PERPUSTAKAAN ONLINE Menara Pengawal
PERPUSTAKAAN ONLINE
Menara Pengawal
Indonesia
  • ALKITAB
  • PUBLIKASI
  • PERHIMPUNAN
  • Saya Belajar Bersandar pada Yehuwa
    Menara Pengawal—1998 | 1 September
    • Saya Belajar Bersandar pada Yehuwa

      SEBAGAIMANA DICERITAKAN OLEH JÁN KORPA-ONDO

      Waktu itu tahun 1942, dan saya sedang dijaga oleh serdadu Hongaria di dekat Kursk, Rusia. Kami adalah tahanan negara-negara Poros yang menggempur Rusia pada Perang Dunia II. Kuburan saya digali, dan saya diberi waktu sepuluh menit untuk memutuskan apakah saya bersedia menandatangani sebuah dokumen yang menyatakan bahwa saya berhenti menjadi Saksi-Saksi Yehuwa. Sebelum saya menuturkan apa yang terjadi setelah itu, akan saya ceritakan bagaimana saya sampai berada di sana.

      SAYA lahir pada tahun 1904 di sebuah desa kecil di Zahor, yang sekarang terletak di sebelah timur Slovakia. Setelah Perang Dunia I, Zahor menjadi bagian dari negara Cekoslowakia yang baru terbentuk.

  • Saya Belajar Bersandar pada Yehuwa
    Menara Pengawal—1998 | 1 September
    • Awal dari Ujian yang Hebat

      Pada tahun 1938, wilayah kami berada di bawah kekuasaan Hongaria, yang berpihak ke Jerman selama Perang Dunia II. Pada waktu itu, ada 50 Saksi di desa kami yang jumlah penduduknya kurang dari seribu. Kami terus mengabar meskipun kegiatan itu berarti kehidupan dan kebebasan kami terancam.

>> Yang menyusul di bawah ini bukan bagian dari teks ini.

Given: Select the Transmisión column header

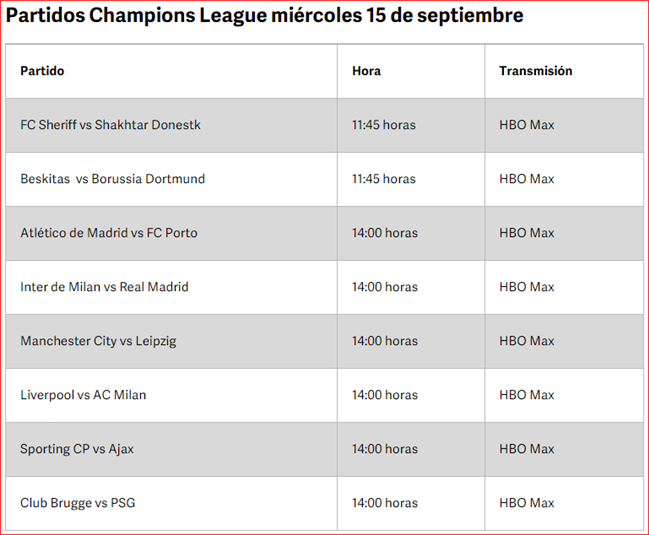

      Pada tahun 1940, saya direkrut oleh angkatan bersenjata Hongaria. Apa yang harus saya lakukan? Saya telah membaca nubuat Alkitab tentang orang-orang yang menempa senjata mereka menjadi peralatan untuk tujuan damai, dan saya tahu, pada waktunya, Allah akan melenyapkan semua perang dari muka bumi. (Mazmur 46:10; Yesaya 2:4) Jadi, saya membenci peperangan, dan saya memutuskan untuk tidak bergabung dengan angkatan bersenjata, tidak soal apa konsekuensinya.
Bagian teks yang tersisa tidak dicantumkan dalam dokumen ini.